### HOW TO COMPLETE THIS TASK
Write the next part of the passage on genotoxicity testing of sodium hydroxide, picking up after its last sentence.

### SOURCE PASSAGE

• • •

A mouse bone marrow micronucleus test using 15 mM NaOH at a dose of 10 mg/kg bw revealed no significant increase of nuclei (Aaron et al., 1989). The test compound was administered as a single i.p. dose to treatment groups (5 males and 5 females) at 30, 48 and 72h. Mouse oocytes of the Swiss strain were used to determine possible aneuploidy-inducing effects (Brook et al., 1985). Mice were injected intraperitoneally with 0.3-0.4 ml of 0.01 M NaOH and chromosome spreads were made 12 h after injection. NaOH was used as control substance. No evidence of non-disjunction was found in control groups up to the age of 40 weeks tested.
Both the in vitro and the in vivo genetic toxicity test indicated no evidence for a mutagenic activity. Furthermore NaOH is not expected to be systemically available in the body under normal handling and use conditions and for this reason additional testing is considered unnecessary (see section 3.1).
In vitro Studies
NaOH was assayed in the Ames reversion test with S. typhimurium strains TA1535, TA1537, TA1538, TA98, TA100 and in a DNA-repair test with E. coli strains WP2, WP67 and CM871 (De Flora et al., 1984). Based on the results of these tests NaOH was classified as non genotoxic.

• • •

### DATA FOR REVIEW
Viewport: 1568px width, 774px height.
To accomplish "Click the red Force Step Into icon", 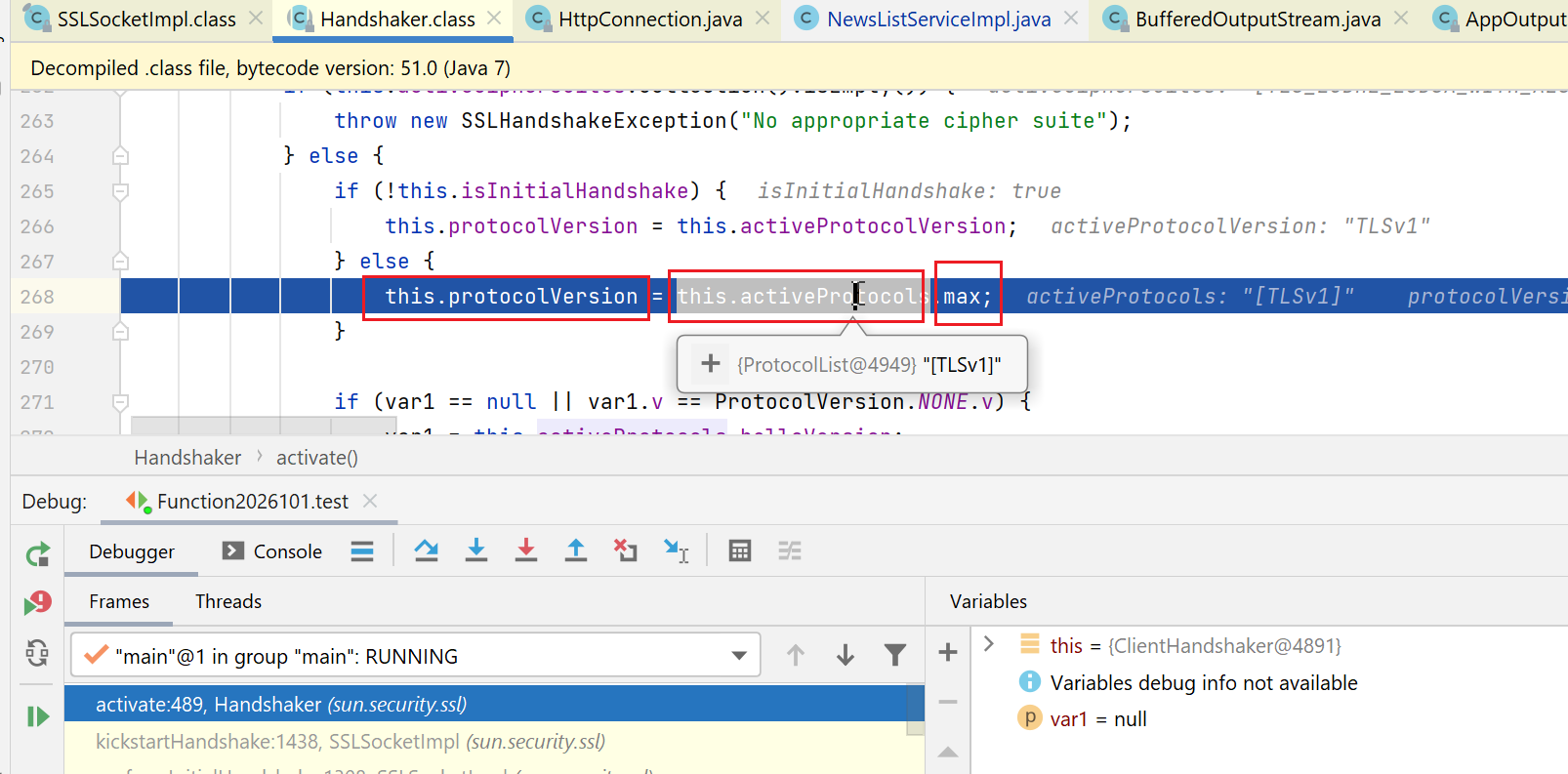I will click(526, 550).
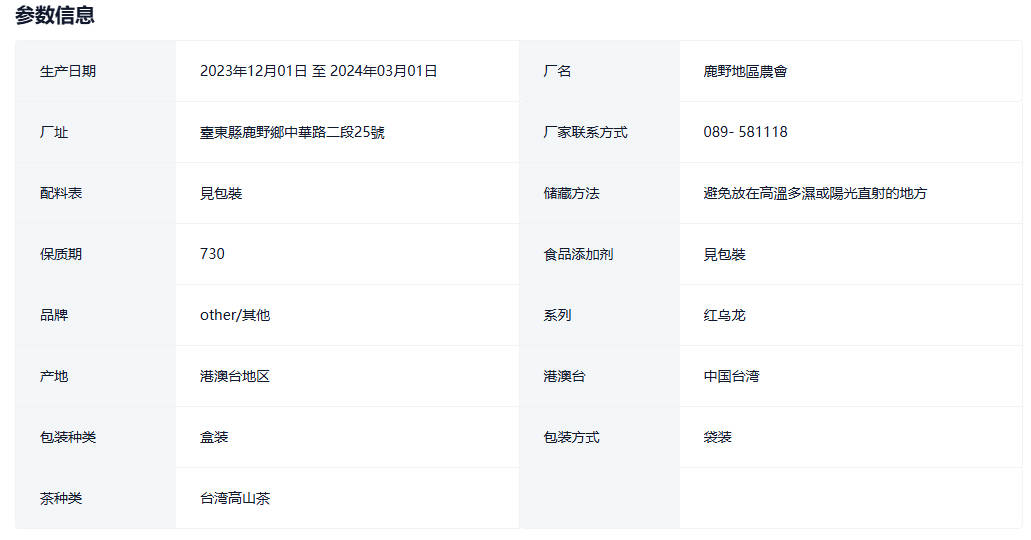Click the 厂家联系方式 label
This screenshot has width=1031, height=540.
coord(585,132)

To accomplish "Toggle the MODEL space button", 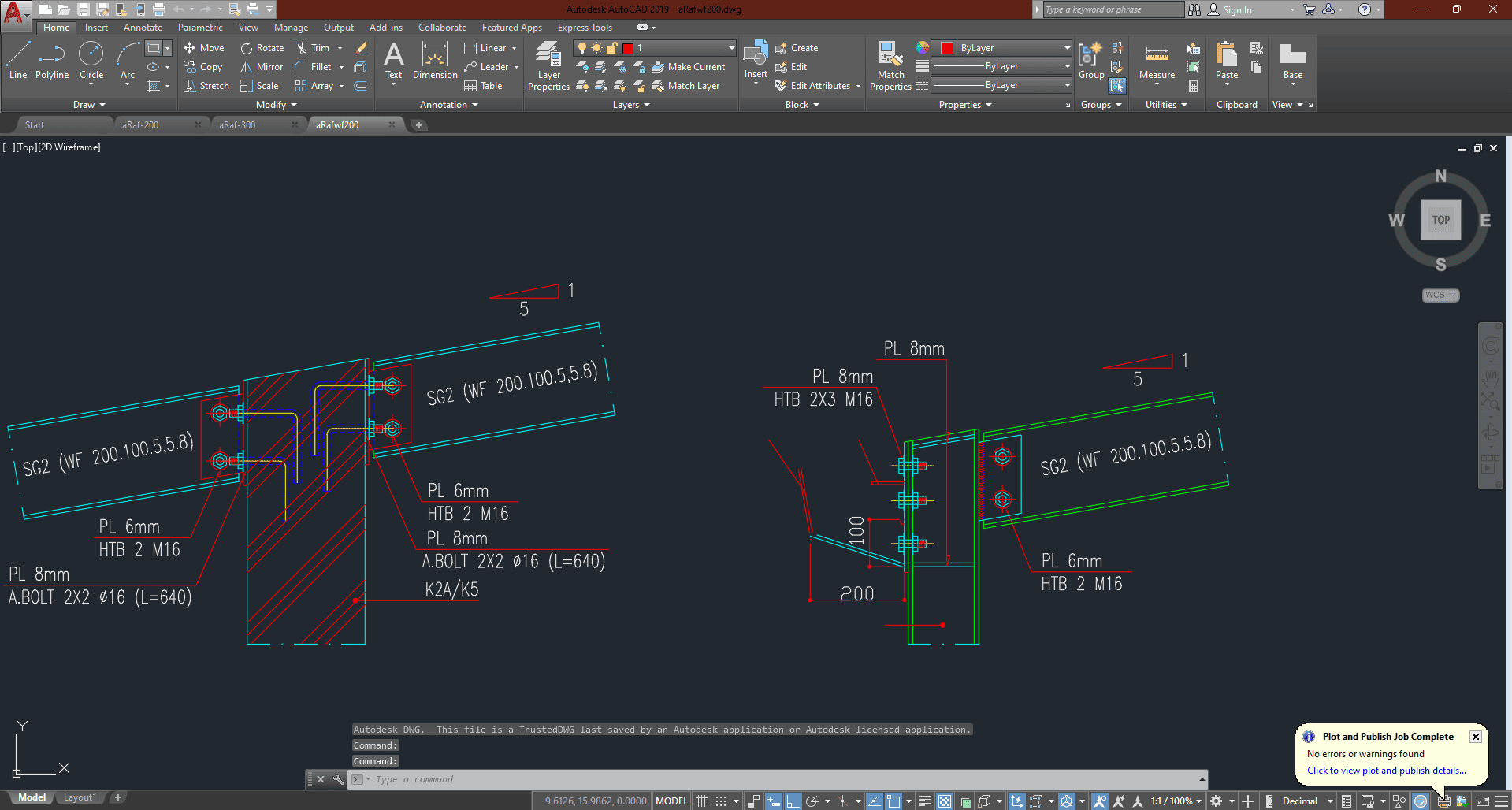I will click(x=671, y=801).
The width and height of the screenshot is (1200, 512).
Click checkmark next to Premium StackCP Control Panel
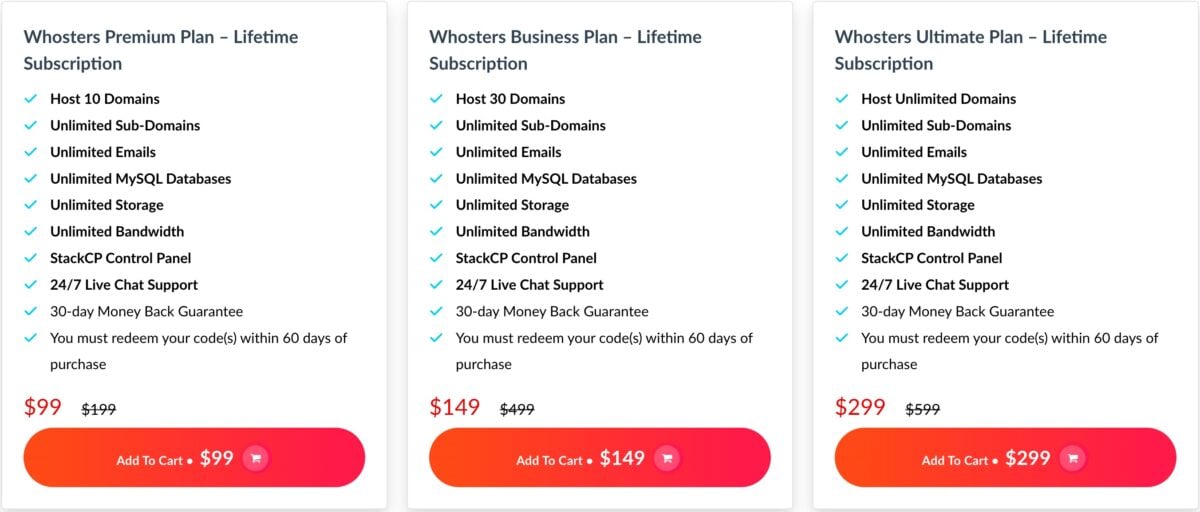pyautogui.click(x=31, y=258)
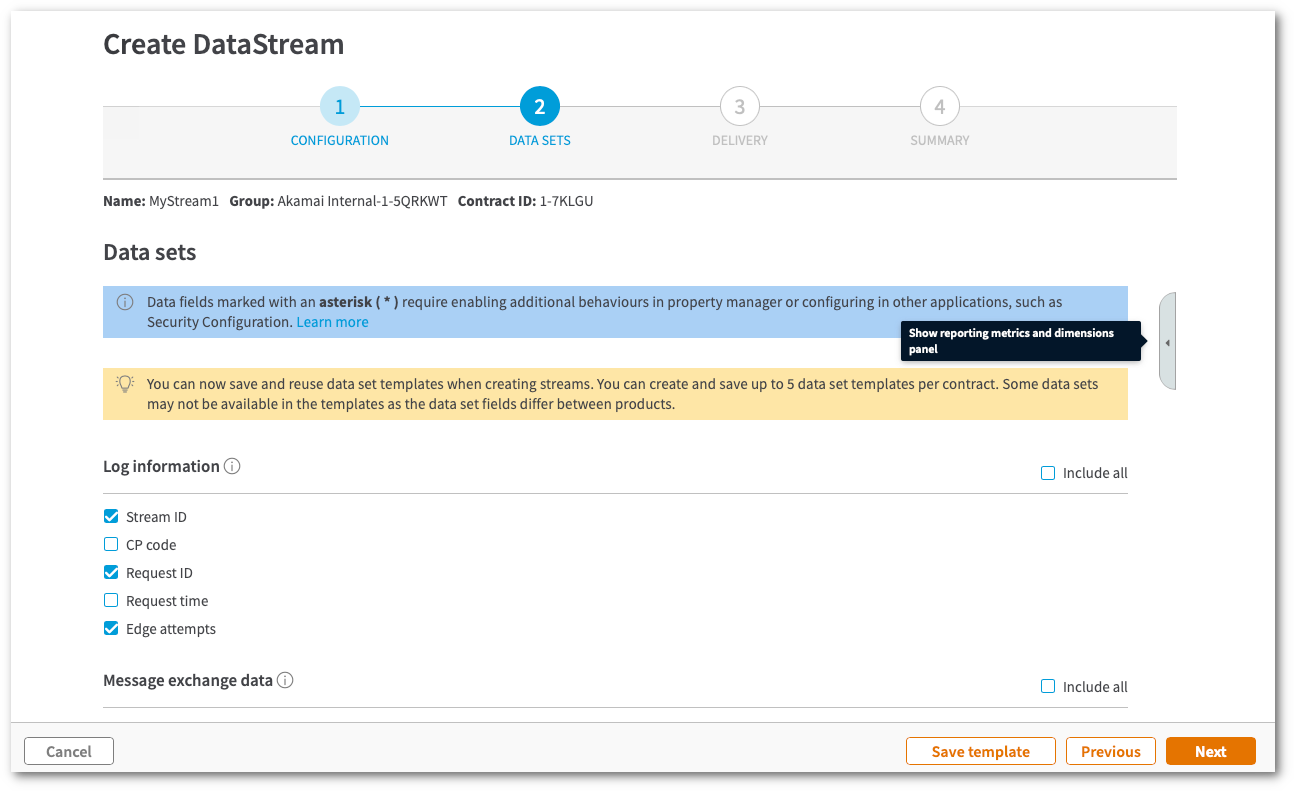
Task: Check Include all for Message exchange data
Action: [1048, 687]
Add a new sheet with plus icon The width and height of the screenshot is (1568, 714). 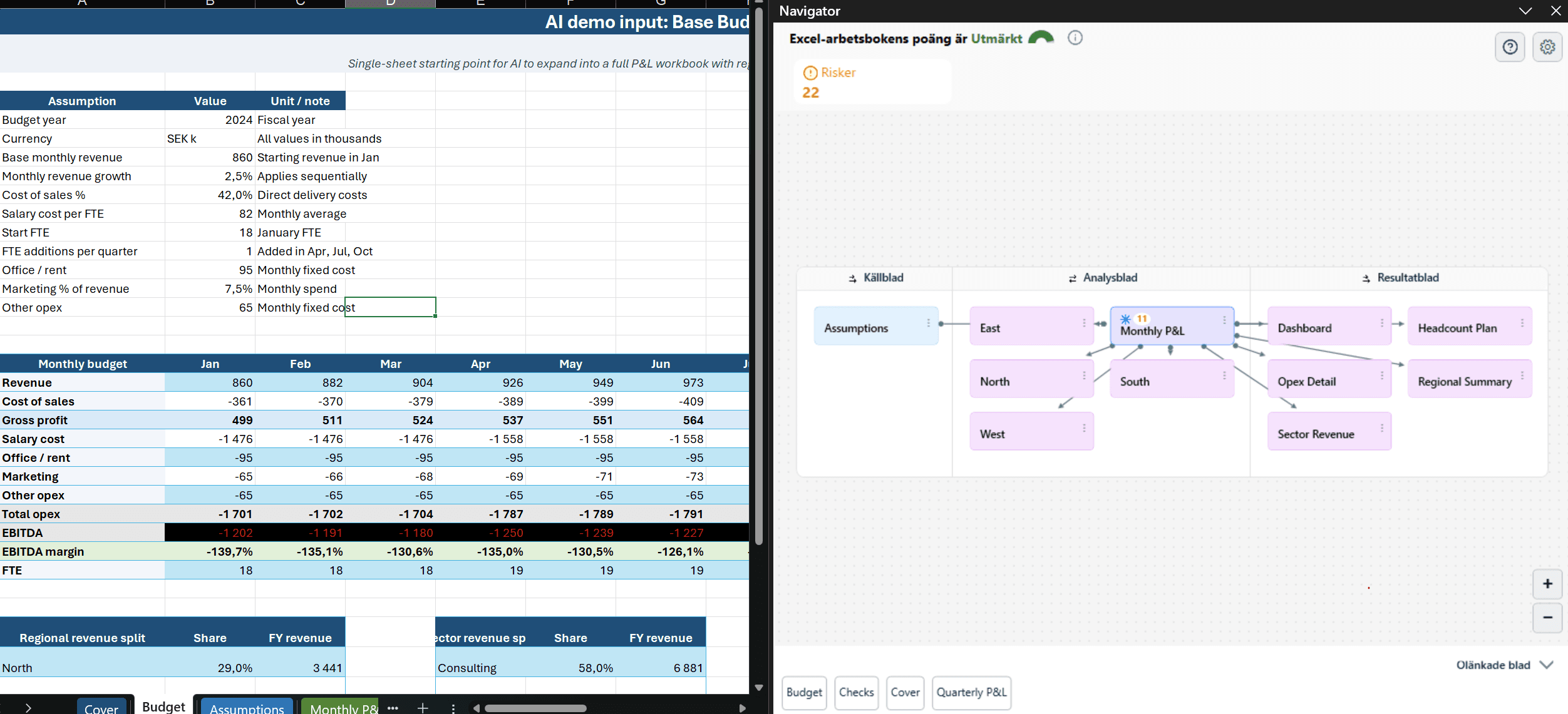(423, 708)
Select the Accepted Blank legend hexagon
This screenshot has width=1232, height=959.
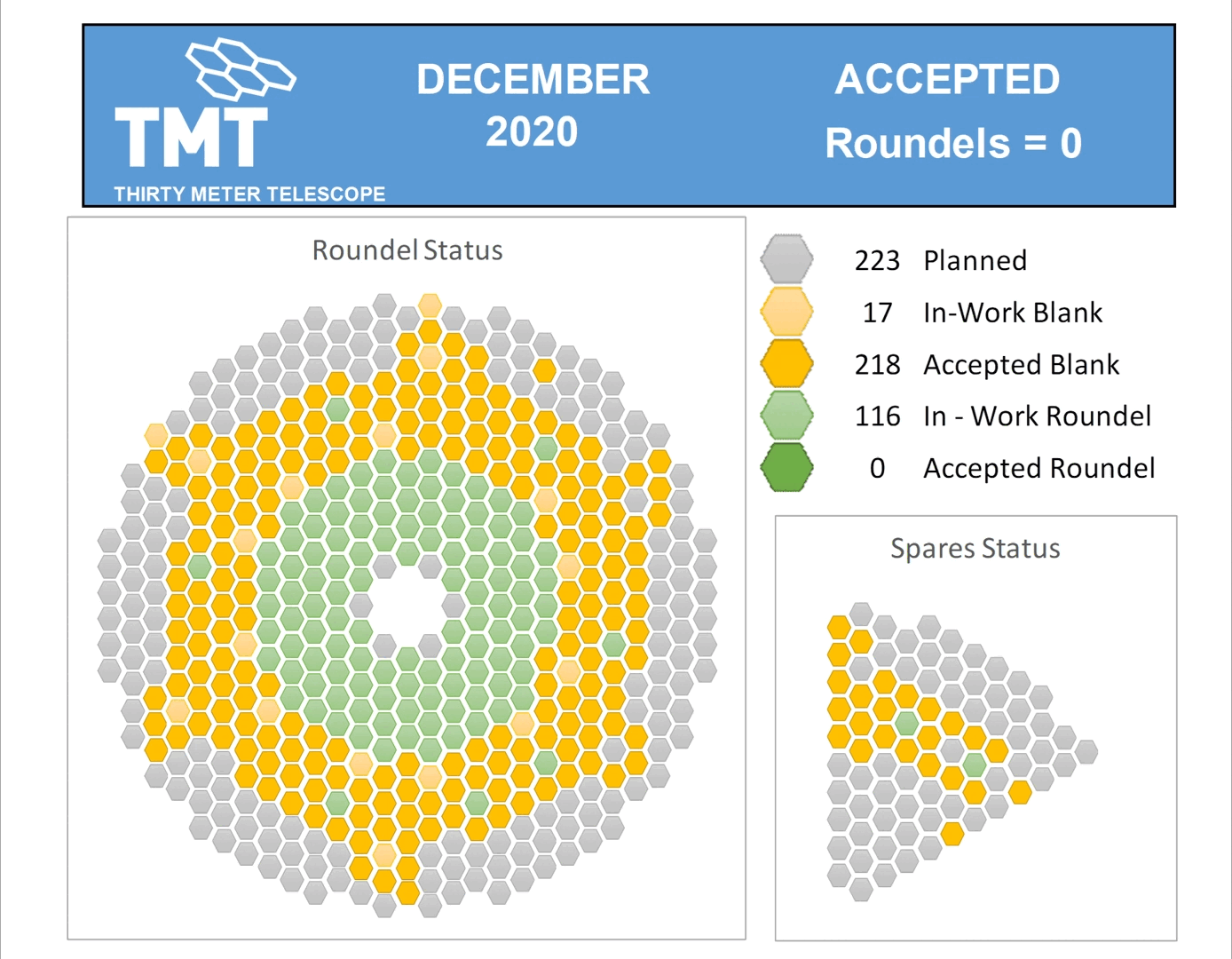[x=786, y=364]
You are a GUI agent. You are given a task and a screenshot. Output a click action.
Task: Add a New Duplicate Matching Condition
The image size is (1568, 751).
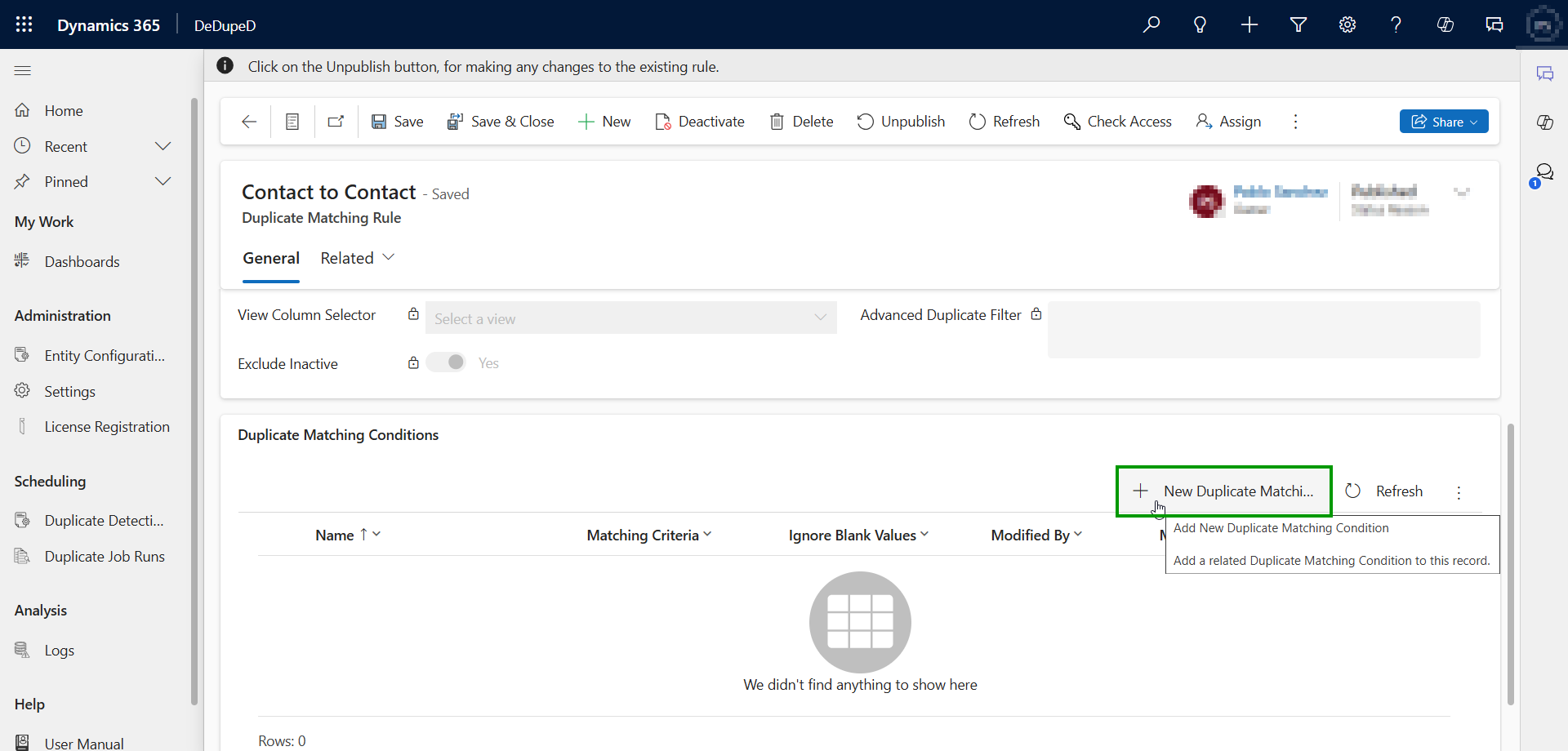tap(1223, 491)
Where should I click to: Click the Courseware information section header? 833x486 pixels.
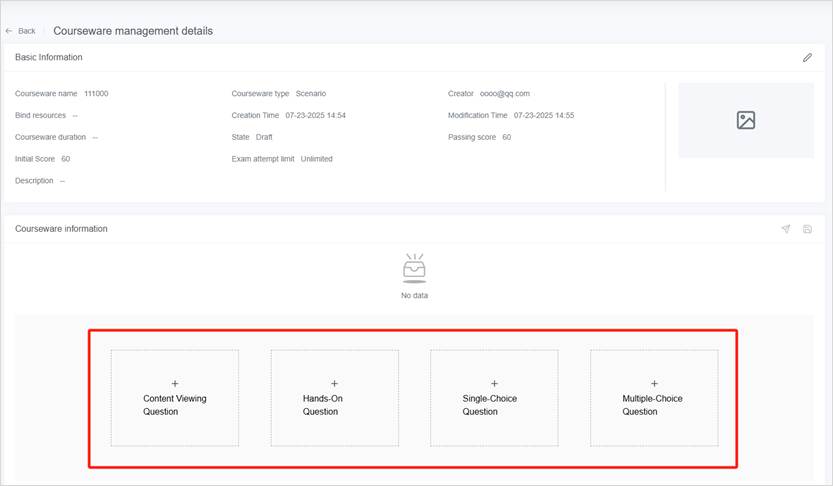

• • •

### ANSWER BOX
The clastogenic activity of NaOH was studied in an in vitro chromosomal aberration test using Chinese hamster ovary (CHO) K1 cells (Morita et al., 1989). No clastogenic activity was found at NaOH concentrations of 0, 4, 8 and 16 mM NaOH, which corresponded with initial pH values of 7.4, 9.1, 9.7 and 10.6, respectively. Incubation of CHO-K1 cells with NaOH in the presence of rat liver S9 increased the clastogenic activity of S9, or induced new clastogens by breakdown of the S9. Therefore, testing at non-physiological pH might give false-positive responses, which means that the effect of sodium hydroxide is of a methodical kind and not valid to asses the genotoxicity under realistic conditions.
Justification for selection of genetic toxicity endpoint
Since sodium caprolactamate hydrolyses under physiological
conditions with the formation of epsilon-Caprolactam and sodium
hydroxide, cross-reading from toxicological studies of
epsilon-Caprolactam is justified. For the substance’s endpoint
assessment also the impact of sodium hydroxideis taken into
consideration, however avaiable literature indicated that there is no
contribution to be expected.
Justification for classification or non-classification
No indication for a genotoxic potential in vitro and in vivo was found. Therefore there is no indication for a genetic toxicity classification.